Keadaan kedua : Jika musuh
mengepung satu Negara, bermakna musuh datang menyerang Negara tersebut
dan mengepungnya, maka jihad diwaktu itu menjadi fardhu ‘ain.
Dalam keadaan seperti ini setiap orang wajib berperang, termasuk para
wanita dan orang tua yang mampu berjihad. Karena ini merupakan jihad
membela diri (jihad difa’) dan perang membela diri ini berbeda dengan
perang menyerang mush (jihad tholab), sehingga dalam keadaan seperti ini
seluruh orang berangkat untuk membela Negara mereka.
Keadaan ketiga : Jika terjadi
pertempuran, kedua belah pihak yang berperang saling berhadapan, barisan
orang-orang kafir dengan barisan kaum muslimin, maka jihad pada waktu
itu hukumnya fardhu ‘ain dan tidak boleh seorangpun berpaling, sebagaimana firman Allah.
يَاأَيُّهَا الَّذِينَ ءَامَنُوا إِذَالَقِيتُمُ الَّذِينَ كَفَرُوا زَحْفًا فَلاَ تُوَلُّوهُمُ اْلأَدْبَار . وَمَن يُوَلِّهِمْ يَوْمَئِذٍ دُبُرَهُ إِلاَّ مُتَحَرِّفًا لِقِتَالٍ أَوْ مُتَحَيِّزًا إِلَى فِئَةٍ فَقَدْ بَآءَ بِغَضَبٍ مِّنَ اللهِ وَمَأْوَاهُ جَهَنَّمُ وَبِئْسَ الْمَصِيرُ
“Artinya : Hai orang-orang beriman,
apabila kamu bertemu orang-orang yang kafir yang sedang menyerangmu,
maka janganlah kamu membelakangi mereka (mundur).

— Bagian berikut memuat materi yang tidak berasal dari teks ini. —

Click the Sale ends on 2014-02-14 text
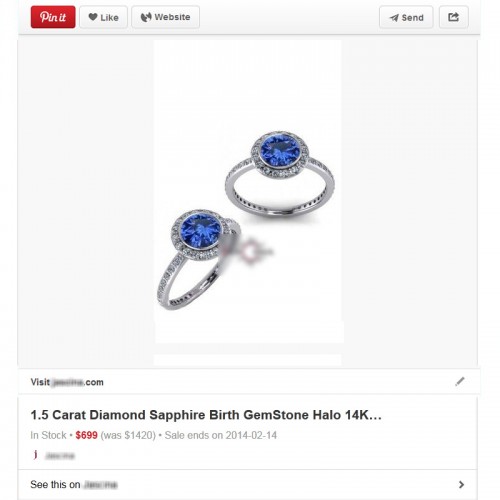The image size is (500, 500). [x=221, y=435]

Barangsiapa yang
membelakangi mereka (mundur) di waktu itu, kecuali berbelok untuk
(siasat) perang atau hendak menggabungkan diri dengan pasukan lain, maka
sesungguhnya orang itu kembali membawa kemurkaan dari Allah, dan
tempatnya ialah neraka Jahanam. Dan amat buruklah tempat kembalinya” [Al-Anfaal : 15-16]
Demikian Nabi Shallallahu ‘alaihi wa sallam menggolongkan kabur dari medan pertempuran termasuk dosa besar yang tujuh.

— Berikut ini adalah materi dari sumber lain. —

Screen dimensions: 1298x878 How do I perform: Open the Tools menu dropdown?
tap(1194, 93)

Keadaan keempat : Jika seseorang
dibutuhkan, contoh : tidak ada yang mengetahui penggunaan senjata
kecuali hanya satu orang saja, dan orang-orang membutuhkan orang
tersebut untuk menggunakan senjata baru, maka wajib atasnya untuk
berjihad walaupun imam (waliyul amri) tidak memintanya berangkat dan
kewajiban itu ada lantaran dia dibutuhkan.
Maka dalam empat keadaan inilah jihad menjadi fardhu ‘ain, dan yang selainnya adalah fardhu kifayah.

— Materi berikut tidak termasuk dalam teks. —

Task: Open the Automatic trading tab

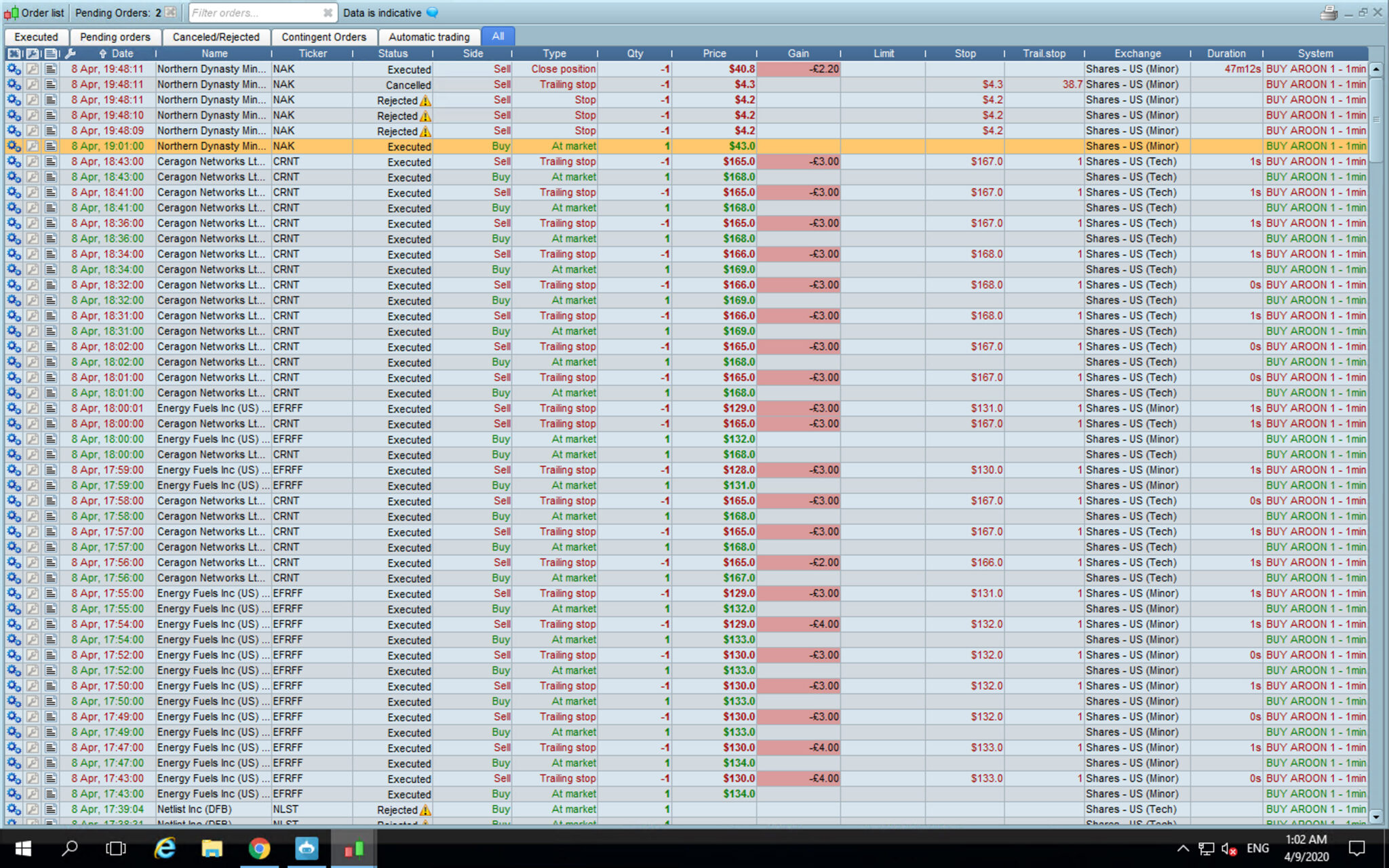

Ahlul Ilmi menyatakan bahwa wajib atas
kaum muslimin untuk menjadikan sebagian dari mereka berjihad setiap
tahun sekali, berjihad memerangi musuh-musuh Allah dalam rangka
meninggikan kalimat Allah, bukan karena sekedar membela Negara. Karena
membela negara, semata-mata sebagai satu negara, itu bisa dilakukan
orang mukmin dan kafir. Orang-orang kafir-pun membela negara mereka. Akan
tetapi seorang muslim hanya membela agama Allah, sehingga dia membela
negaranya bukan karena sekedar sebagai satu negara akan tetapi karena
dia adalah negara Islam, lalu dia membelanya dalam rangka menjaga Islam.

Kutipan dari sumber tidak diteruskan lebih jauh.